TASKS TO CARRY OUT:
1. Write out the passage of the article on adaptive reuse projects starting at "Back in Glasgow, the" and ending at "local arts organization.".
2. Decide whether each statement agrees with the article on adaptive reuse projects, answering yes or no and quoting the words that decide it: (a) Millport Town Hall is on the Island of Cumbrae. (b) The Pipe Factory is being converted into apartments. (c) New Olympia House was an office retrofit completed in 2023.

[PAGE EXTRACT — start]

A modern, gold-accented metal and glass extension contrasts with the adjoining historic red brick building on a city street at dusk.
New Olympia House, Courtesy David Barbour
A person walks down a stairwell with exposed brick walls, while two people converse in a glass-walled room above.
New Olympia House, Courtesy David Barbour

From one-off buildings to masterplans, the firm has developed a specialization in “taking often quite tricky,” vacant or historic buildings and sites across the UK and reimagining them, imbuing them with fresh purpose, functionality and, importantly, a “viable future” says Jennifer O’Donnell. “Often these are redundant public assets taken on by charitable organizations who have the drive and commitment to turn these buildings into assets that will be used by the community for years to come,” adds Dougall.

He is referring to the Take a Bow project but also the recently completed Millport Town Hall on the Island of Cumbrae, located a scenic one-hour drive and 8-minute ferry ride from Glasgow. What started as feasibility study back in 2018 became a six-year labor of love for both architect and client, the latter, a passionate group of locals who made over 140 funding applications in order to complete the project (and won a staggering 50 percent of them.) The project now houses a large hall for ticketed performances, several smaller spaces that can be used by local clubs and charities and, perhaps most importantly, three apartments that will be rented out for short-term stays as a way of providing a steady income stream to help cover the venue’s running costs.

Back in Glasgow, the firm continues its work in dynamic adaptive reuse projects. In New Olympia House, a 2023 office retrofit of a 1927 former Salvation Army Citadel, the architects employed an extensive “defurb” strategy that improved the building’s energy efficiency, provided an accessible entrance, and freed up the maximum amount of flexible floor space while also exposing brickwork, roof trusses, and existing timber linings. The studio is also in the process of converting the ornate, landmarked 1870s Pipe Factory in the city’s East End, into office and educational spaces for a local arts organization.

[PAGE EXTRACT — finish]
[RECORDS SHOWN — start]

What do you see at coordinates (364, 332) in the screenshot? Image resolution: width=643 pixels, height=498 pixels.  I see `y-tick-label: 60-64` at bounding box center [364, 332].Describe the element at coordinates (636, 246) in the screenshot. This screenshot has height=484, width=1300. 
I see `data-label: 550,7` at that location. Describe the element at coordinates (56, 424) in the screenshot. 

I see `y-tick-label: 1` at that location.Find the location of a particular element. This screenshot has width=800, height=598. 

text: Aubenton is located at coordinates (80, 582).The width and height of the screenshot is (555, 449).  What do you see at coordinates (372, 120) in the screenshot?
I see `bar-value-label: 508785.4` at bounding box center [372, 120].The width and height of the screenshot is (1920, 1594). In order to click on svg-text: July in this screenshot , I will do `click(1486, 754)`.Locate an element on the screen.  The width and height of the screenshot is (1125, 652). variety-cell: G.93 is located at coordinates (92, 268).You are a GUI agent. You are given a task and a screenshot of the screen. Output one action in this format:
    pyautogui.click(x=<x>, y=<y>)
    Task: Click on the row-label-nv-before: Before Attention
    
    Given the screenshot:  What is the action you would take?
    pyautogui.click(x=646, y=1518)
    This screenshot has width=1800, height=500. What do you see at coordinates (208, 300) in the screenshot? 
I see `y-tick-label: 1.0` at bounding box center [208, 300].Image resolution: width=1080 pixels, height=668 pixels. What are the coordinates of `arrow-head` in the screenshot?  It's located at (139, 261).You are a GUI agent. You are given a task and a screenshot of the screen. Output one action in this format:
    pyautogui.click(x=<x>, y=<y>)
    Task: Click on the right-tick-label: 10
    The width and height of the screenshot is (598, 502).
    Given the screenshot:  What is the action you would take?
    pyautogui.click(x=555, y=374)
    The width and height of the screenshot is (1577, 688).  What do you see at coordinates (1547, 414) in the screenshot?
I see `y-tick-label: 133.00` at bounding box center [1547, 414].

[RECORDS SHOWN — finish]

EXPECTED OUTPUTS:
1.
Back in Glasgow, the firm continues its work in dynamic adaptive reuse projects. In New Olympia House, a 2023 office retrofit of a 1927 former Salvation Army Citadel, the architects employed an extensive “defurb” strategy that improved the building’s energy efficiency, provided an accessible entrance, and freed up the maximum amount of flexible floor space while also exposing brickwork, roof trusses, and existing timber linings. The studio is also in the process of converting the ornate, landmarked 1870s Pipe Factory in the city’s East End, into office and educational spaces for a local arts organization.

2.
(a) Yes: "the recently completed Millport Town Hall on the Island of Cumbrae"
(b) No: "into office and educational spaces for a local arts organization"
(c) Yes: "a 2023 office retrofit of a 1927 former Salvation Army Citadel"